Dari penjelasan ini, kita
patut memikirkan ulang tentang hakikat perayaan tahun baru. Momen tahunan ini
seyogianya disikapi secara wajar dan tepat. Kebahagiaan terhadap tahun baru
semestinya diarahkan kepada rasa syukur terhadap masih tersisanya usia, bukan
uforia kebanggaan atas tahun baru itu sendiri. Sisa usia itu merupakan
kesempatan untuk menambal kekurangan, memperbaiki yang belum sempurna, dari
perilaku hidup kita di dunia. Tahun baru lebih tepat menjadi momen muhasabah (introspeksi) dan ishlah (perbaikan).
Sebuah kata-kata Syekh
Ahmad ibn Atha'illah as-Sakandari dalam al-Hikam ini patut menjadi renungan:
رُبَّ عُمُرٍ اتَّسَعَتْ آمادُهُ وَقَلَّتْ أمْدادُهُ، وَرُبَّ
عُمُرٍ قَليلَةٌ آمادُهُ كَثيرَةٌ أمْدادُهُ.
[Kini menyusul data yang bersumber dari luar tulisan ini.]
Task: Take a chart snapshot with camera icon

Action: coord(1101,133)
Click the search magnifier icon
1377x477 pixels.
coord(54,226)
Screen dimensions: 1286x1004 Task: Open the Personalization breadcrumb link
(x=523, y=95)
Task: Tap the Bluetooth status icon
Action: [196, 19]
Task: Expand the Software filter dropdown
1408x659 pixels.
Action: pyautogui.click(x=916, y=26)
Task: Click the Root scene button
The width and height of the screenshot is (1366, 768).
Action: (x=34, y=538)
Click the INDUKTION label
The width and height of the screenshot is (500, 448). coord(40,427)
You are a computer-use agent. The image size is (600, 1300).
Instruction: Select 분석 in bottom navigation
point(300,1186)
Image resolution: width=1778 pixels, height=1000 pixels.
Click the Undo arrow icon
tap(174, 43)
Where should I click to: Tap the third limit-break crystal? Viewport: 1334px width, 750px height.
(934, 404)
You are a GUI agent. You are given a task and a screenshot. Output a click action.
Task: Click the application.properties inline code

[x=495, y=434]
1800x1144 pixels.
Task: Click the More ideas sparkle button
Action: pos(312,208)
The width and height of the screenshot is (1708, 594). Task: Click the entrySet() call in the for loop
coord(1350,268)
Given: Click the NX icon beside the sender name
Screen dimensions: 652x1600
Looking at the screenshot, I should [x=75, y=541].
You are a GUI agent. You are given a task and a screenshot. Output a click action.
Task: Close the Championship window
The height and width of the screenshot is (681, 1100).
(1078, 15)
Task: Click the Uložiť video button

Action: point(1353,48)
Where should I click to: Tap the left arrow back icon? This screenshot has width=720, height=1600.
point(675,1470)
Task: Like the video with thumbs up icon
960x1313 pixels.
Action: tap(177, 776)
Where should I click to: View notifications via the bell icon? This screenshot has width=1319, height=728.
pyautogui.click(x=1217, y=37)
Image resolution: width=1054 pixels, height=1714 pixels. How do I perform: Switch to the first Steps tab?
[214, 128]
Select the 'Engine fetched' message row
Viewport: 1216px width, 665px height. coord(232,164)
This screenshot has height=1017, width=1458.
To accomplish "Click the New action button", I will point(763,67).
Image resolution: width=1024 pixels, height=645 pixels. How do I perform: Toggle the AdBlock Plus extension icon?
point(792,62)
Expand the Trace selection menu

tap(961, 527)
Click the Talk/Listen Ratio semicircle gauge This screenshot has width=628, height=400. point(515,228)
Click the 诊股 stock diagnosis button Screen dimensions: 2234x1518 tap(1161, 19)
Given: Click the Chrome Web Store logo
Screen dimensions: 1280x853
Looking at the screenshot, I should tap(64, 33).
"Kadang umur berlangsung panjang namun manfaat kurang. Kadang pula umur berlangsung pendek namun manfaat melimpah."
Semoga kita menjadi pribadi
yang orang-orang yang mampu menunaikan sisa usia kita dengan sebijak-bijaknya,
dan terhindar dari perbuatan dan perkataan yang sia-sia. Amiin. Wallahu a’lam bisshawâb.
باَرَكَ اللهُ لِيْ وَلكمْ فِي القُرْآنِ العَظِيْمِ، وَنَفَعَنِيْ
وَإِيّاكُمْ بِالآياتِ والذِّكْرِ الحَكِيْمِ. إنّهُ تَعاَلَى جَوّادٌ
كَرِيْمٌ مَلِكٌ بَرٌّ رَؤُوْفٌ رَحِيْم
Pesan Khutbah ke 2
عَنْ ابْنِ عُمَرْ رضي
الله عَنْهُمَا قَالَ : أَخَذَ رَسُوْلُ اللهِ صلى الله عليه وسلم بِمَنْكِبَيَّ
فَقَالَ : كُنْ فِي الدُّنْيَا كَأَنَّكَ غَرِيْبٌ أَوْ عَابِرُ سَبِيْلٍ .
وَكاَنَ ابْنُ عُمَرَ رَضِيَ اللهُ عَنْهُمَا يَقُوْلُ : إِذَا أَمْسَيْتَ فَلاَ
تَنْتَظِرِ الصَّبَاحَ، وَإِذَا أَصْبَحْتَ فَلاَ تَنْتَظِرِ الْمَسَاءَ، وَخُذْ
مِنْ صِحَّتِكَ لِمَرَضِكَ، وَمِنْ حَيَاتِكَ لِمَوْتِكَ .[رواه البخاري]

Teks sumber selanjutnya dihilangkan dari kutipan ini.